**Record extracts:**
━━━━━━

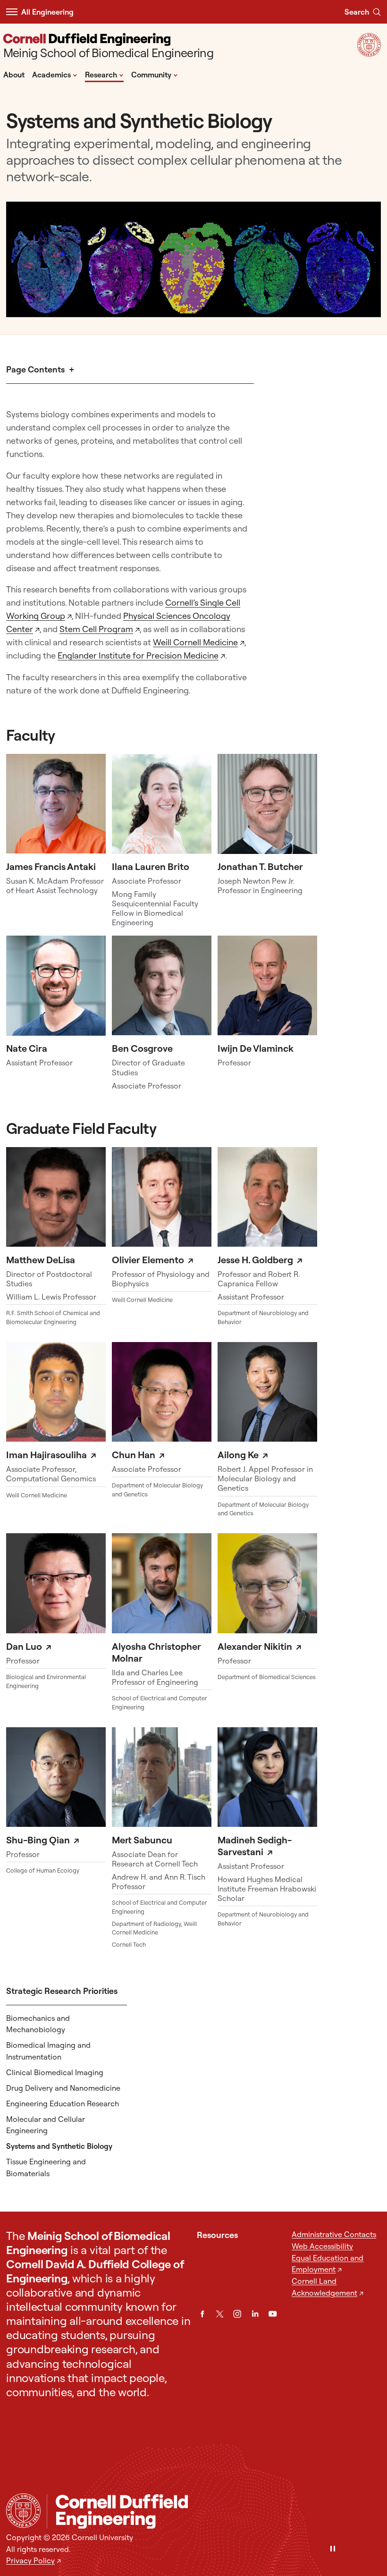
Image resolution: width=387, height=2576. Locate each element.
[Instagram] (237, 2313)
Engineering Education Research (62, 2103)
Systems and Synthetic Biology (59, 2146)
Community (154, 74)
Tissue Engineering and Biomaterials (46, 2167)
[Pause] (333, 2549)
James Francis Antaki (51, 866)
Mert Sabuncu (142, 1840)
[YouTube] (272, 2313)
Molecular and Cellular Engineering (45, 2125)
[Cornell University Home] (23, 2510)
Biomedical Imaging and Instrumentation (48, 2050)
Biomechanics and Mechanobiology (38, 2024)
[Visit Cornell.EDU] (369, 53)
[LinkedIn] (255, 2313)
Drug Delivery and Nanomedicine (63, 2088)
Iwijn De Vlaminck (256, 1048)
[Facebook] (202, 2313)
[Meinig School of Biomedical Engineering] (214, 2511)
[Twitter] (219, 2313)
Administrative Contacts (334, 2234)
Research (104, 74)
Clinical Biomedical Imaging (54, 2072)
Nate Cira (26, 1048)
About (14, 74)
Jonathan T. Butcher (260, 866)
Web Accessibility (322, 2246)
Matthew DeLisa (40, 1260)
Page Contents (35, 369)
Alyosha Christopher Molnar (156, 1652)
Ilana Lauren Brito (150, 866)
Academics (54, 74)
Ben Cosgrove (142, 1048)
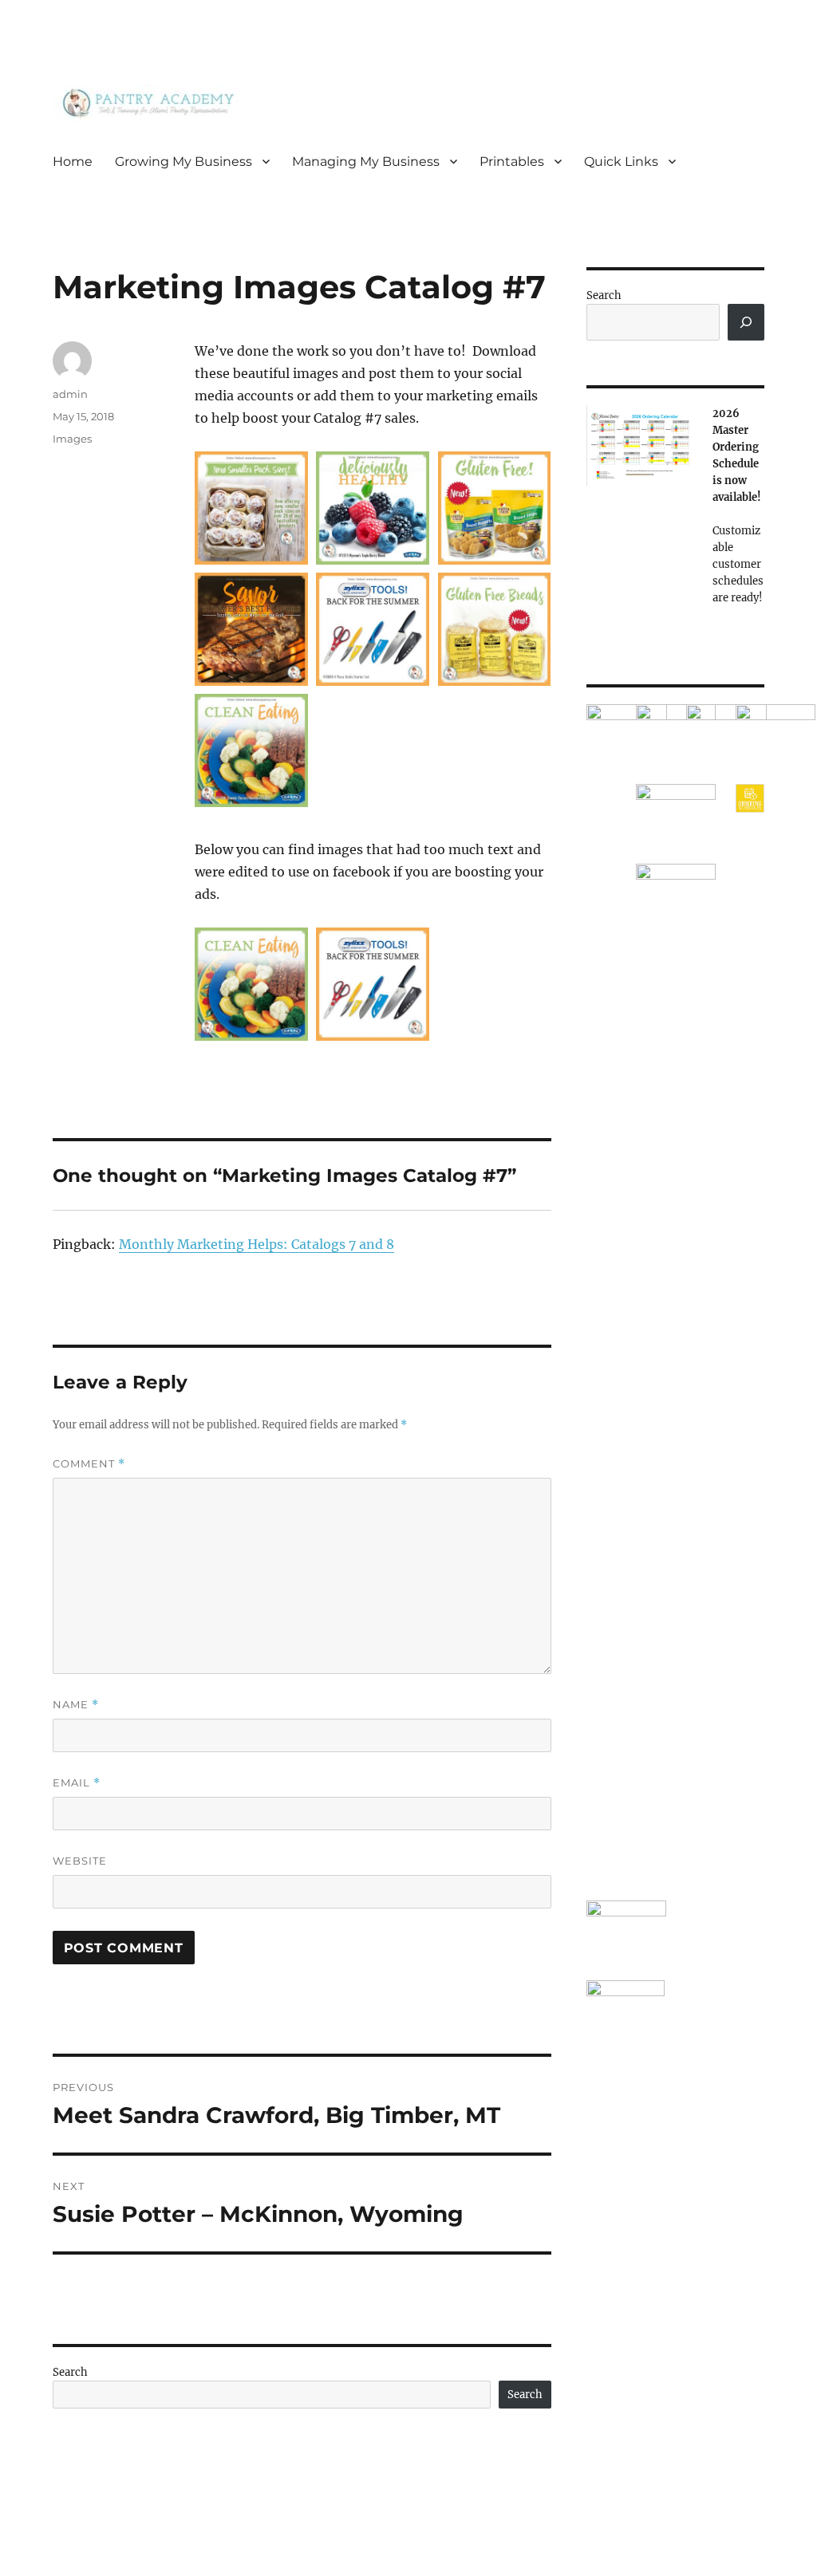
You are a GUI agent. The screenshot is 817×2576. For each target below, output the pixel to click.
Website (80, 1860)
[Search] (746, 322)
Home (73, 161)
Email (77, 1783)
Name (76, 1704)
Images (72, 438)
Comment (89, 1464)
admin (70, 394)
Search (70, 2372)
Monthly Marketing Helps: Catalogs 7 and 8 (256, 1244)
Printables (512, 161)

━━━━━━

**Work item:** Write out exactly the lines from the line that contains "Nate Cira (26, 1048)" to the last line of the material above, both included; pictures do not belong in the copy.

**Written response:**
Nate Cira (26, 1048)
About (14, 74)
Jonathan T. Butcher (260, 866)
Web Accessibility (322, 2246)
Matthew DeLisa (40, 1260)
Page Contents (35, 369)
Alyosha Christopher Molnar (156, 1652)
Ilana Lauren Brito (150, 866)
Academics (54, 74)
Ben Cosgrove (142, 1048)
You are a GUI agent. The screenshot is 817×2576. For each target below, output the pixel to click.
Website (80, 1860)
[Search] (746, 322)
Home (73, 161)
Email (77, 1783)
Name (76, 1704)
Images (72, 438)
Comment (89, 1464)
admin (70, 394)
Search (70, 2372)
Monthly Marketing Helps: Catalogs 7 and 8 (256, 1244)
Printables (512, 161)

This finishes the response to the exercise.